Notre histoire
Fondée par d'ancien·ne·s élèves du conservatoire municipal du 18e arrondissement, la compagnie Le Bouc sur le Toit a vu le jour en 2005 avec le spectacle Casanova dans la Métamorphose Galante, mis en scène par Virginie Berthier. D'emblée, la création de ce livret d'opéra-comique de Guillaume Apollinaire amène la compagnie à s’inscrire dans une démarche pluridisciplinaire.
En 2007, Le Bouc sur le Toit crée Le Projet Concret, un essai théâtral sur la notion hautement problématique d’ « identité nationale ». Nous décidons ensuite de poursuivre notre réflexion sur le nationalisme et la rhétorique politique à l’échelle européenne, tout en la confrontant à de nouveaux enjeux esthétiques.

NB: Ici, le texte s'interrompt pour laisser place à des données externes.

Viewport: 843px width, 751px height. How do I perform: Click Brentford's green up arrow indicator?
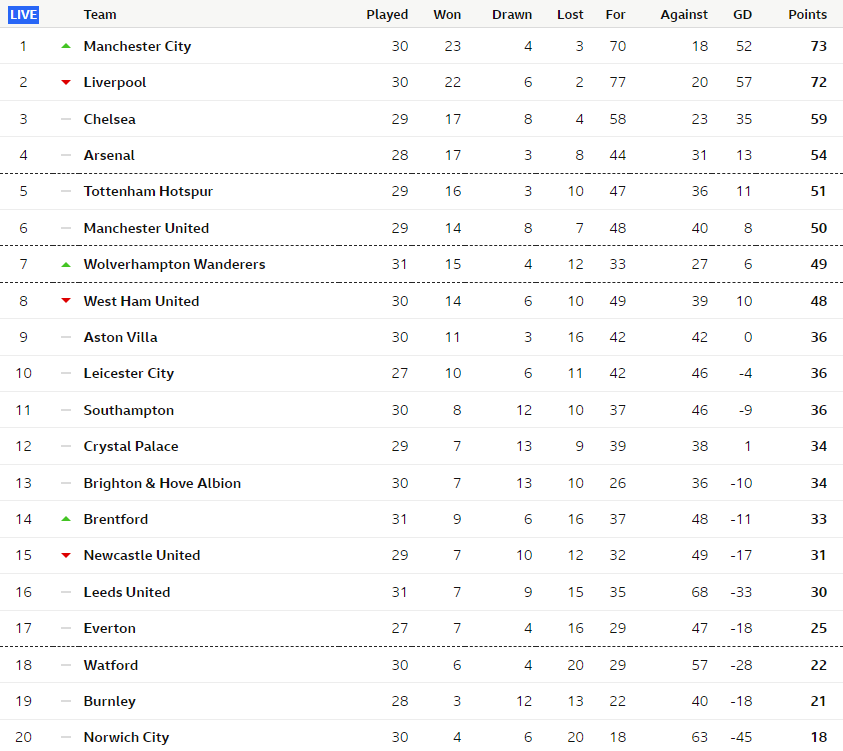tap(66, 519)
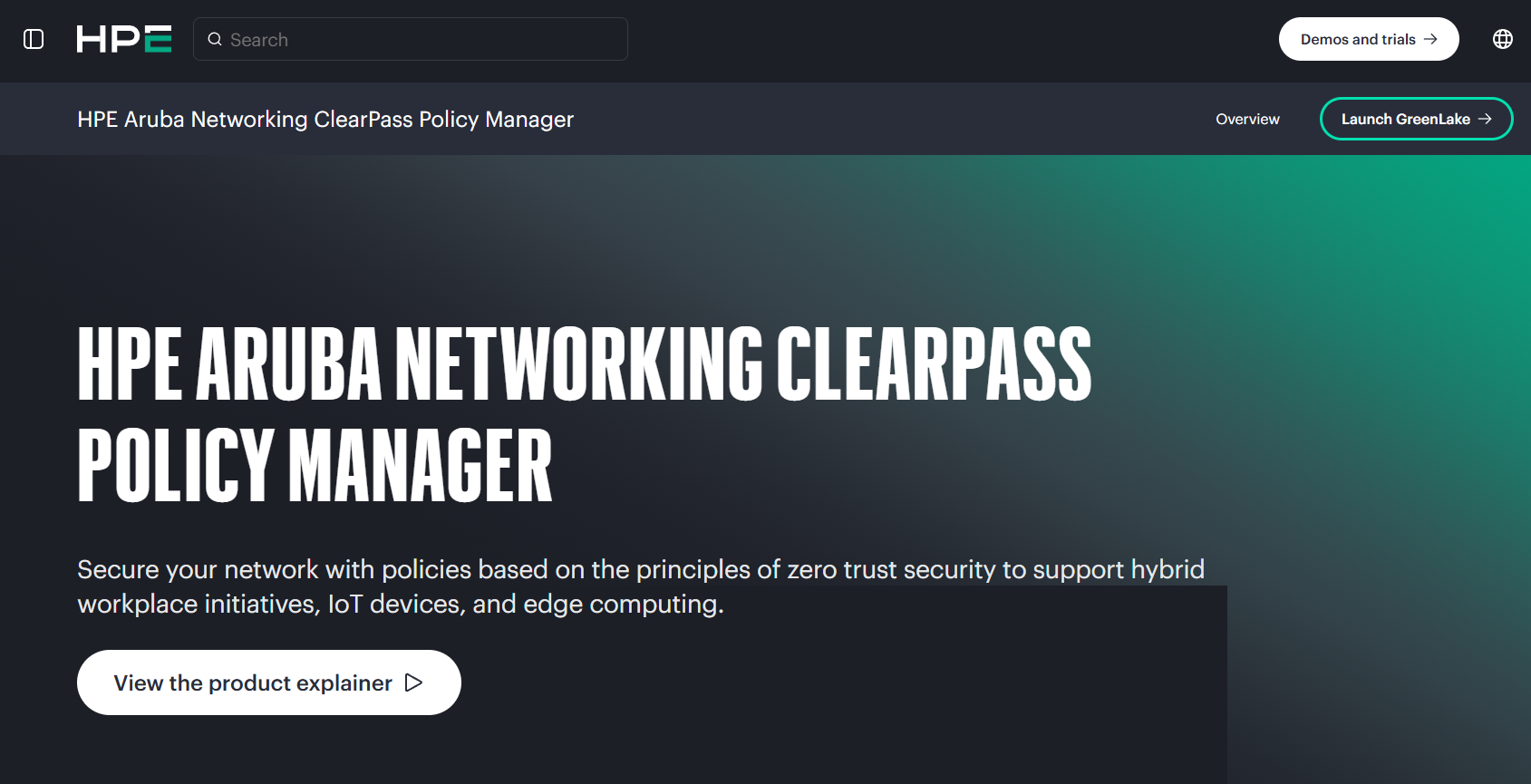The image size is (1531, 784).
Task: Open Demos and trials
Action: [1369, 39]
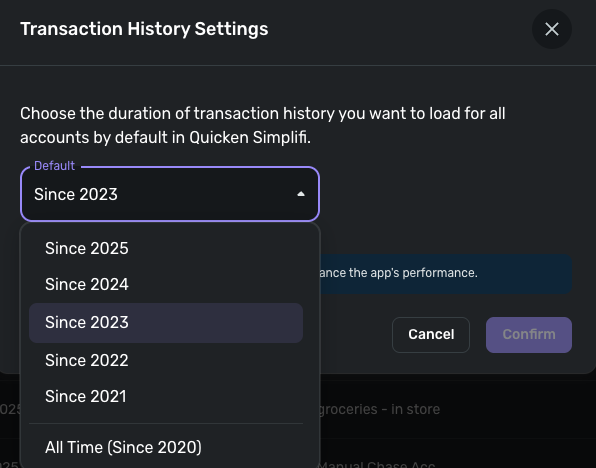This screenshot has width=596, height=468.
Task: Close the Transaction History Settings dialog
Action: pyautogui.click(x=552, y=29)
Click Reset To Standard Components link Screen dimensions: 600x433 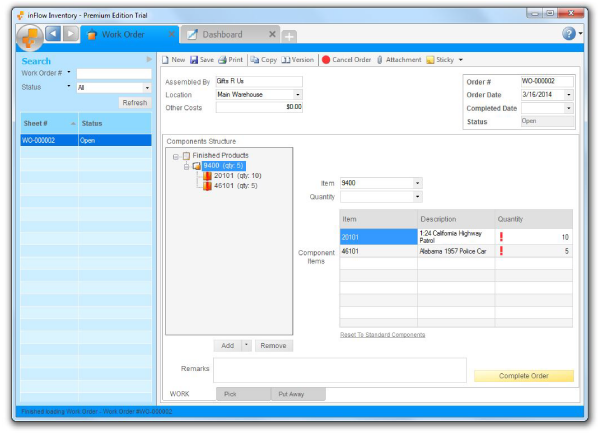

C'est ainsi que naît Henry 5 – here & there, o'er times, un laboratoire de recherche franco-grec dont les temps forts se sont tenus à l'hiver 2012, à la Derry Playhouse (Irlande du Nord) puis à l'Avant-Rue (Paris 17e).
Les putains se perdent à être peintes est un cycle de trois formes pluridisciplinaires, par trois autrices issues du cursus d'écriture dramatique de l'ENSATT, autour de trois figures féminines invisibilisées. La création des deux premiers opus, Noces de Laura Tirandaz et Sei de Caroline Dumas de Rauly a lieu en avril 2014 au Tricycle, à Grenoble. Le travail se poursuit ensuite sur la pièce pour marionnettes Tentative de saisine d'une amazone un peu vulgaire de Virginie Berthier, au Tricycle et au Théâtre aux Mains Nues.
Au cours de la saison 2016-2017, nous accompagnons deux projets. Le premier, destiné au jeune public est Le Pays de rien de Nathalie Papin, mis en scène pour marionnettes par Gabriela Aranguiz et créé au Théâtre aux Mains Nues. Le second, L'apathie pour débutants de Jonas Hassen Khemiri est mis en scène par Virginie Berthier au Théâtre Berthelot de Montreuil.
Le Bouc sur le Toit poursuit ensuite d’accompagner ses membres dans leurs projets respectifs, notamment le solo écoféministe Je suis une chèvre de et par Elise Renaud (coproduit par la Cie Les Zones Humides), Je te vois, loto-théâtre autour de la mémoire et de la vieillesse, écrit et mis en scène par Aurélie Cohen, I am the cosmos, seul en scène métaphysique, entre théâtre conférence et one man show, de et par Luc Guiol (coproduit par la Cie de la Lionne)
Par ailleurs, depuis 2011, le Bouc sur le Toit s’engage régulièrement dans des actions de transmission et de sensibilisation, notamment au sein de l'École des Arts d’Évry-Courcouronnes, dans le cadre de projets CLEA et ARS, aux Plateaux Sauvages etc.